Les critères

Les critères

Rapport du 116e Congrès des notaires de France - Dernière date de mise à jour le 31 janvier 2020
L'article 1719 du Code civil ne définit pas la notion de logement décent. Le décret « décence » en précise les critères. Toutefois, ce décret a été pris pour l'application de l'article 6 de la loi de 1989 et ne serait donc pas applicable aux logements non visés par cet article, et notamment en présence d'un bail commercial portant également sur le logement du preneur. Néanmoins, les juges l'ont appliqué en pareil cas 0312 et donnent implicitement au juge du fond le pouvoir d'apprécier souverainement si le preneur avait son habitation principale dans une partie des lieux loués 0313.

Les critères résultant du décret « décence »

Le cas particulier de la colocation

- Application à la colocation. - Les critères énoncés par le décret de 2002 n'étaient pas adaptés aux colocations pour lesquelles chaque locataire est titulaire d'un bail portant sur une chambre 0329. En effet, les chambres ne disposent pas de coin-cuisine aménagé de manière à recevoir un appareil de cuisson et comprenant un évier raccordé à une installation d'alimentation en eau chaude et froide et d'évacuation des eaux usées 0330.
L'article 8-1, § 2 de la loi du 6 juillet 1989, tel que modifié par la loi Elan, prévoit désormais qu'en cas de colocation à baux multiples, il est tenu compte, pour apprécier les conditions de décence, de l'ensemble des éléments, équipements et pièces du logement.
Par ailleurs, les colocations à baux multiples constituant une division de logements, les dispositions de l'article L. 111-6-1 du Code de la construction et de l'habitation qui imposent la mise à disposition de locaux d'une superficie et d'un volume habitables supérieurs, respectivement, à 14 m2 et à 33 m3, sont applicables.
Ces superficies minimales sont incompatibles avec celles prévues par le décret relatif à la décence.

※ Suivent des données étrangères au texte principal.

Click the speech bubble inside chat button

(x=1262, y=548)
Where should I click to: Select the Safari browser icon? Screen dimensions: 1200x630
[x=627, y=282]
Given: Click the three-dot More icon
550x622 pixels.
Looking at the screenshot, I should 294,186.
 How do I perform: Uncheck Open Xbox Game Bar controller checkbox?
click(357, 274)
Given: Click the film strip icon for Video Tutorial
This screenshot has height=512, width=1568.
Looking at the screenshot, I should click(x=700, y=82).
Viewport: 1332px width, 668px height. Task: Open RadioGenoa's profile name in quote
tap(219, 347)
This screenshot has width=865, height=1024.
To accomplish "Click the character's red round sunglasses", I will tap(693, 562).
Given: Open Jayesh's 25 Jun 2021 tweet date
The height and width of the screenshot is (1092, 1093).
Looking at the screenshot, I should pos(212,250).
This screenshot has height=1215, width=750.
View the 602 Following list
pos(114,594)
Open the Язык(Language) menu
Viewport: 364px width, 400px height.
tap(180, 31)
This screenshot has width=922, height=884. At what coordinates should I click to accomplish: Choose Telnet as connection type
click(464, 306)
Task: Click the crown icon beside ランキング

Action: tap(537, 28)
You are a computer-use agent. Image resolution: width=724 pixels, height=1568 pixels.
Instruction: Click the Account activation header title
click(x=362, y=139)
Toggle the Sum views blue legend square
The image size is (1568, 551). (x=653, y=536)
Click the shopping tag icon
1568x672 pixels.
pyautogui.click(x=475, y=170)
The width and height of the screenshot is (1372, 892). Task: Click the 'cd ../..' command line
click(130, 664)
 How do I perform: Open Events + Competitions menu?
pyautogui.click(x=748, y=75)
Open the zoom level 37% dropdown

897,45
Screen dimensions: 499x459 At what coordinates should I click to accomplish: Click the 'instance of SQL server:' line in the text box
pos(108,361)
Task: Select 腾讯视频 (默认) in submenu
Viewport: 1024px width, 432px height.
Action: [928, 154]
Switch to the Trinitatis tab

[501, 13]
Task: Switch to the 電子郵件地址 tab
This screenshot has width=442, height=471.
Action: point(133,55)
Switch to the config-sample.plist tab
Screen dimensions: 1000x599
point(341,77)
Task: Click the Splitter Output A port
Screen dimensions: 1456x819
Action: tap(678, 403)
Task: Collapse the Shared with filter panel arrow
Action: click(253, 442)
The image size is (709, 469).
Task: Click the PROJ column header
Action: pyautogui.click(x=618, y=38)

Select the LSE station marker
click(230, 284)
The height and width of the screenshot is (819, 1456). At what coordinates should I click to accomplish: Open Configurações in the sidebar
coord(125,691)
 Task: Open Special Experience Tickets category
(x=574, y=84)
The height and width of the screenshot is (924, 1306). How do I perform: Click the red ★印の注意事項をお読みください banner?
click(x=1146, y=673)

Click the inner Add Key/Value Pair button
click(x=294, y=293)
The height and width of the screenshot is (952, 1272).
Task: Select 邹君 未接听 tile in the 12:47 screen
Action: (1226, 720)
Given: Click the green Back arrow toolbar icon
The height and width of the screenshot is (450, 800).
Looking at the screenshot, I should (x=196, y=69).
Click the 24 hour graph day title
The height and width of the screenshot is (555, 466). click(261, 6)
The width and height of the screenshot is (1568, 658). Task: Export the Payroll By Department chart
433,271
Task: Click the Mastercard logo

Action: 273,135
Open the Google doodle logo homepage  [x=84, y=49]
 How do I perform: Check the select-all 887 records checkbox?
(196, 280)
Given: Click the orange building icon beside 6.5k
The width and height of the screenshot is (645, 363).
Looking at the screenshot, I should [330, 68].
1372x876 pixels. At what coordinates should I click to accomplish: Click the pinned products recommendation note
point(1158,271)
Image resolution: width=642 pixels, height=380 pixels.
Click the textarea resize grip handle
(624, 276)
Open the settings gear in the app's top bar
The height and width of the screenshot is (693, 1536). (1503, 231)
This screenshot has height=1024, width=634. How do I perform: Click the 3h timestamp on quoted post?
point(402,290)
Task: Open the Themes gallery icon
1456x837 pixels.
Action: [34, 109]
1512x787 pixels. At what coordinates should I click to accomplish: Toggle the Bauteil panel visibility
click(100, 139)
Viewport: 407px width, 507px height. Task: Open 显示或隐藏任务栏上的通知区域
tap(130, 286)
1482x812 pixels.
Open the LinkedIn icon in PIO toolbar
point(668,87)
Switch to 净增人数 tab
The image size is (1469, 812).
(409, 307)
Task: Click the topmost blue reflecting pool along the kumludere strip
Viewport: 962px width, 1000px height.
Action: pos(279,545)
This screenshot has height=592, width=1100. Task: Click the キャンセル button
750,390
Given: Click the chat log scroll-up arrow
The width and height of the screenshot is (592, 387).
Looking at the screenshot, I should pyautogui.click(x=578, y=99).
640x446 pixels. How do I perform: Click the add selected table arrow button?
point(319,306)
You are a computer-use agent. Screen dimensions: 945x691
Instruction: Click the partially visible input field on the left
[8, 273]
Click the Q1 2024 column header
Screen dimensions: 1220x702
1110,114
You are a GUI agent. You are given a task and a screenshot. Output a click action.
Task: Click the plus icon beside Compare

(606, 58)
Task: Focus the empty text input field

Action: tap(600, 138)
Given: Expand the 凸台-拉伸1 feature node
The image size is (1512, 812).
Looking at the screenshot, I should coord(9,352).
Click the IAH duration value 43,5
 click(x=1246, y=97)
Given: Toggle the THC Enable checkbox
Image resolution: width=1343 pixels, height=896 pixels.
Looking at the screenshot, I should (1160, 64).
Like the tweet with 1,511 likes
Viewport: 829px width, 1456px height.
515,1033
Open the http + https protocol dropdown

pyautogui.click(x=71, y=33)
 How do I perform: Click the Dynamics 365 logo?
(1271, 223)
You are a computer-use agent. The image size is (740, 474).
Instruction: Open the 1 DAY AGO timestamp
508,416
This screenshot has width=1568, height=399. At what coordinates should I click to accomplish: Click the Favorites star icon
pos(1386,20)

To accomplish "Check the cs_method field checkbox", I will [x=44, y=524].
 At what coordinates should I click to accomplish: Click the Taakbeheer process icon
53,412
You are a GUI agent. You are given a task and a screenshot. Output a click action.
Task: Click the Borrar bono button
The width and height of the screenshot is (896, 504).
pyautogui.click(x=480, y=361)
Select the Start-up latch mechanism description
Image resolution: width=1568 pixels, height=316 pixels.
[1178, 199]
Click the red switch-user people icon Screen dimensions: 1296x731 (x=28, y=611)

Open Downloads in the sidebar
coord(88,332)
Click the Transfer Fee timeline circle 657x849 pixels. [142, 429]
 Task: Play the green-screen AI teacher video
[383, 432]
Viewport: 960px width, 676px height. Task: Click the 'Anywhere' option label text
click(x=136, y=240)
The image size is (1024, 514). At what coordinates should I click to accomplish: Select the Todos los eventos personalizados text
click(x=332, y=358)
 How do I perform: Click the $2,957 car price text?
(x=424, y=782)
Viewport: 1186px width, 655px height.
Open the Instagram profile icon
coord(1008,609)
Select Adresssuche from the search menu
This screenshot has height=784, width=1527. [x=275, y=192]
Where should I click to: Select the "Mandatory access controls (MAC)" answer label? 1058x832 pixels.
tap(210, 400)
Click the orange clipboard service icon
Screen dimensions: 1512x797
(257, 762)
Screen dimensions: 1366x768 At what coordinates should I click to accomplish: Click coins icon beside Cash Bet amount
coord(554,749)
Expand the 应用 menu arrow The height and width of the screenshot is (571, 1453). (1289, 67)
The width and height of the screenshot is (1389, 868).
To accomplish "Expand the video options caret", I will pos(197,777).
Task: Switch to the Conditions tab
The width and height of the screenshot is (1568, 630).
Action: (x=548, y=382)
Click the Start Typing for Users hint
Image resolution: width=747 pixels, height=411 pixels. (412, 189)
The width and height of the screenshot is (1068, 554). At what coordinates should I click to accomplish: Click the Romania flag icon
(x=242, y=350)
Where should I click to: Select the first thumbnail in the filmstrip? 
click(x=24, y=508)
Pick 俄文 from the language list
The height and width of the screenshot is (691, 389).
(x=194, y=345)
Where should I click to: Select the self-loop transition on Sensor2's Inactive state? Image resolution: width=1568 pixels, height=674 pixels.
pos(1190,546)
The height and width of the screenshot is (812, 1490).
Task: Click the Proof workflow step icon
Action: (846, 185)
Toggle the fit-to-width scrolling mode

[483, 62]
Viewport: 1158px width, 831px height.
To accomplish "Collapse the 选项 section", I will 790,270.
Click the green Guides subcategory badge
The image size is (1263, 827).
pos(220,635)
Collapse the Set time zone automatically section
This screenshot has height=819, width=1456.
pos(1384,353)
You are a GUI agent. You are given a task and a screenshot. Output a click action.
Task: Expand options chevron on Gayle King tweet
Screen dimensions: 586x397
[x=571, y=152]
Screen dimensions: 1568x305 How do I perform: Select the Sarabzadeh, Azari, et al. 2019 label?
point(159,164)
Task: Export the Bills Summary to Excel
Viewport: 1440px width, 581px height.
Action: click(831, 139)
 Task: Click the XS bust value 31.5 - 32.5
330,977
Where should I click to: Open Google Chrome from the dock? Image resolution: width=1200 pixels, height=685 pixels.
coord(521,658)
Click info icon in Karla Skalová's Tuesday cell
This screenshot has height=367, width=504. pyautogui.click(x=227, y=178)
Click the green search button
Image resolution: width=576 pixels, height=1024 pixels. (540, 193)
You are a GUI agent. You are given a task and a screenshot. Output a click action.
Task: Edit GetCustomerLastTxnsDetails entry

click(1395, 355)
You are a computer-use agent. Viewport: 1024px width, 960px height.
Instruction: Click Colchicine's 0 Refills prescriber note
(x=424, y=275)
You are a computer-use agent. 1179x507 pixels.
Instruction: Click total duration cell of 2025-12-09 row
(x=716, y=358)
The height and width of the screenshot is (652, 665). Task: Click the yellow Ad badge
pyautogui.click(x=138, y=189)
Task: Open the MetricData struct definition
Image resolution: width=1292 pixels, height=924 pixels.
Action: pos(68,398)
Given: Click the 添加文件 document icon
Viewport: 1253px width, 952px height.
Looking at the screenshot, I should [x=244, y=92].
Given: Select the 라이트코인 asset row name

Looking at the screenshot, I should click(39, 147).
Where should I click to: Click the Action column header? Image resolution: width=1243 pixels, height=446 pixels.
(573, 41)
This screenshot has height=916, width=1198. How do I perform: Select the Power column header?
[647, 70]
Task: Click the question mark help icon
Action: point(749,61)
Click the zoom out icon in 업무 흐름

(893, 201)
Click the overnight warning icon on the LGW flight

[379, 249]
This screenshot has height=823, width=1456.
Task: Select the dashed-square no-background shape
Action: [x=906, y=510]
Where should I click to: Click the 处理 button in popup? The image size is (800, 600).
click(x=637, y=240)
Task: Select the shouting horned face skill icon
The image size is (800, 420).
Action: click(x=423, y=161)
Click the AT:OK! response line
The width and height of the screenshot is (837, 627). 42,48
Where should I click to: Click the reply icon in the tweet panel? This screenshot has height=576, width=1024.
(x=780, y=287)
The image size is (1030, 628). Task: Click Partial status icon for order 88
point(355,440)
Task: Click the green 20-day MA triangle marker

Le décret en Conseil d'État qui devait adapter les règles de la décence aux colocations n'est toujours pas intervenu depuis 2014. L'article 8-1, § 2 précité, tel que modifié par la loi Elan, prévoit désormais que par dérogation au même article L. 111-6-1 du Code de la construction et de l'habitation, la surface et le volume habitables des locaux privatifs doivent être au moins égaux, respectivement, à 9 m2 et à 20 m3.